To help you start or add to a fine Spanish wine collection, we’ve created a list of the top five wines from Spain that we think collectors should consider adding to their cellars. While there are many other wines worth collecting from this region, these five wines are particularly fascinating to drink and may even grow in value as they approach maturity. Investing in these wines will give you a glimpse into why so many wine lovers are infatuated with the Spanish region.
The Top Five Wines from Spain for Collectors
To come up with a list of the top five wines from Spain that collectors should consider investing in now, we looked at tasting notes from top critics as well as each bottle’s price performance on the secondary market over time. Each of the five wines in the list below received a score of 98 points or more from at least one reputable wine critic. We selected wines with deep complexity and some aging potential, as these are qualities that serious collectors look for when shopping for wine to add to their cellar. With these criteria in mind, here are the top five Spanish wines on the market right now.
Tasting Notes: Jay Miller of Wine Advocate says, “Purple/black in color with an ethereal bouquet found only in the greatest wines. Vanilla, spice box, truffle, wild blueberry, black raspberry, and blackberry liqueur are descriptors that come to mind but which cannot really convey the other-worldly nature of this perfume. On the palate, it is opulent, beautifully delineated, elegant, and powerful all at the same time.” (100 points)
Drinking Window: 2045-2055.
Why You Should Invest: Josh Raynolds of International Wine Cellar compares this vintage of Artadi’s Viña El Pison label to some of the finest grand cru Vosne-Romanée. Like an iconic grand cru, it is seductive and almost unbelievably complex in flavor. If you enjoy blue-chip wines from Burgundy or Bordeaux but would like more experience with other wine regions, this Spanish wine is an excellent transition. It has a palate similar to French wines like 2016 M. Chapoutier Ermitage Le Pavillon or 2015 Domaine Sylvain Cathiard Vosne-Romanée Aux Malconsorts Premier Cru; however, the native Tempranillo grape gives this wine a distinctive Spanish personality.

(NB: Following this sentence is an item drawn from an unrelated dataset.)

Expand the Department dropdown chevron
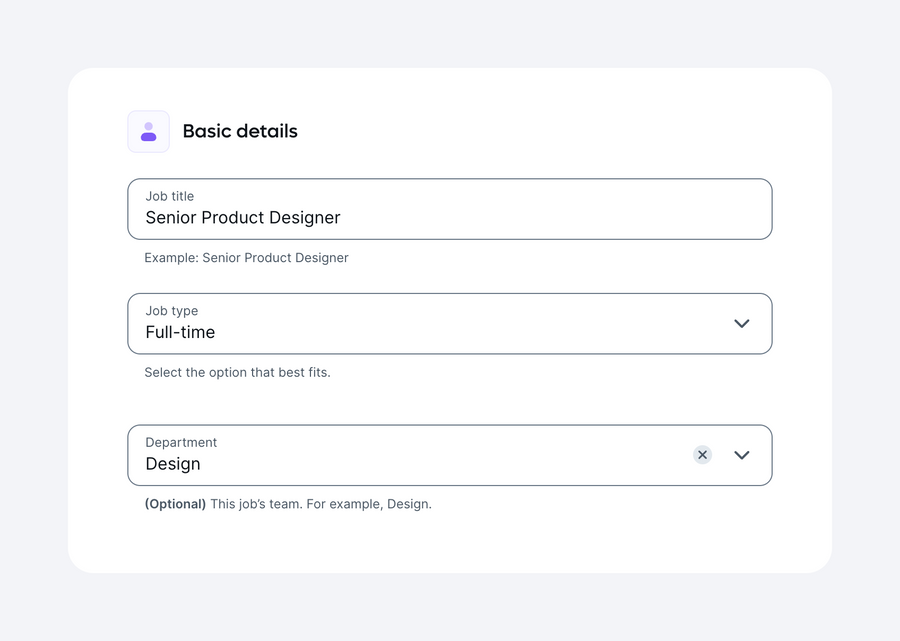Image resolution: width=900 pixels, height=641 pixels. (742, 454)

Tasting Notes: Luis Gutierrez of Wine Advocate says, “The 2006 is a fantastic modern Vega Sicilia in the making, powerful and clean, still very young and marked by the élevage with a whiff of American oak and a creamy texture in the palate. It should age very well for a very long time.” (98 points)
Drinking Window: 2020-2035.
Why You Should Invest: Vega Sicilia is, without question, one of the finest producers in Spain due to winemaker Pablo Alvarez’s intense focus on quality. Vinfolio CEO Don St. Pierre explains, “Pablo Alvarez’s attention to detail for every single aspect of the winegrowing and winemaking process is extraordinary. So many producers talk about quality. Pablo walks the talk unlike anyone I have ever seen.” The 2006 vintage was particularly successful for Vega Sicilia. It is already quite approachable and lush, but with a few more years in storage, it will evolve in flavor even further. It’s one of the finest vintages of the decade for this producer.
Tasting Notes: Jay Miller of Wine Advocate says, “It offers up a perfume beginning to develop some complexity, terrific volume, and richness on the palate, and a lengthy, pure finish. This is a great wine that should have a 40 year lifespan.” (99 points)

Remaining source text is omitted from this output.